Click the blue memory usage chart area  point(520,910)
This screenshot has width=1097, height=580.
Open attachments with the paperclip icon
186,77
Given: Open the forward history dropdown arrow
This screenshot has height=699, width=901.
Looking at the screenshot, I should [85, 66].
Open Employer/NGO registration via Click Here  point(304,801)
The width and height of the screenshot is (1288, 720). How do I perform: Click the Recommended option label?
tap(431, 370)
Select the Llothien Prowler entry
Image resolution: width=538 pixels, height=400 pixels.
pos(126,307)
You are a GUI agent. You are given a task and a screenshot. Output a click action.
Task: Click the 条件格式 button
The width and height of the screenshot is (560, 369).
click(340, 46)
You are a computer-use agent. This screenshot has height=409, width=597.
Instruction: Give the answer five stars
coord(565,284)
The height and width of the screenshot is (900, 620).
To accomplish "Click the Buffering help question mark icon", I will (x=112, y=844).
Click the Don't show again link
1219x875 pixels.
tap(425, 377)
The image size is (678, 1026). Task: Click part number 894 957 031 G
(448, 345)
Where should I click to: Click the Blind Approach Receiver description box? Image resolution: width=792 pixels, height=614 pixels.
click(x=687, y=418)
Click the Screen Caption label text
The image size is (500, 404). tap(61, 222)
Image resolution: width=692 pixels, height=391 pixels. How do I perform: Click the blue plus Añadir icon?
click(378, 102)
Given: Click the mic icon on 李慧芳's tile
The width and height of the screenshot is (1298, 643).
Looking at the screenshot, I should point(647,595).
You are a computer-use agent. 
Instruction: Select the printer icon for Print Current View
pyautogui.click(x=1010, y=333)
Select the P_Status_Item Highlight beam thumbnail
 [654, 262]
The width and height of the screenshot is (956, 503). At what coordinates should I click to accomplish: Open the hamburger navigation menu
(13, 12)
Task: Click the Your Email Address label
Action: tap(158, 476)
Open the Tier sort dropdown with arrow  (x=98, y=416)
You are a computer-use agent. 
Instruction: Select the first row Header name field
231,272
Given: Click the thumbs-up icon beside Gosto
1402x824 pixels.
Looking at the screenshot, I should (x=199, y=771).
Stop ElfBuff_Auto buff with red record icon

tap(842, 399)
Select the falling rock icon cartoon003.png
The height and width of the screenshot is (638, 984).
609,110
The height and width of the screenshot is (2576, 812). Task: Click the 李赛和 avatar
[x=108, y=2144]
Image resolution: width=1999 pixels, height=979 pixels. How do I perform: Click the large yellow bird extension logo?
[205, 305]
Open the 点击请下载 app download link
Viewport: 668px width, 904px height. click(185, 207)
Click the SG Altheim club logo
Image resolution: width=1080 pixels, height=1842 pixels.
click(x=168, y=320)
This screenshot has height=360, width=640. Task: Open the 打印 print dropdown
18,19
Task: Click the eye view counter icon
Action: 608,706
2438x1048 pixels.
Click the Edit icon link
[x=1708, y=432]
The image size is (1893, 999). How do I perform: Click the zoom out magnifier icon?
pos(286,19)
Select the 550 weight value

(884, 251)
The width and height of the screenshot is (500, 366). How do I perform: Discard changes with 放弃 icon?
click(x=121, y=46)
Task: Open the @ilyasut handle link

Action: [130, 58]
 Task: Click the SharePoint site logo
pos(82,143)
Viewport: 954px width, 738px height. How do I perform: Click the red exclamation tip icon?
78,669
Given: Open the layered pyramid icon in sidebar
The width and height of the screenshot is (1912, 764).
————
The task: Your answer should be every line from the material above in which the word "agent" appears.

Solution to this task:
You are a GUI agent. You are given a task and a screenshot. Output a click action.
You are a computer-use agent. This screenshot has height=409, width=597.
You are a computer-use agent. 
You are a computer-use agent. 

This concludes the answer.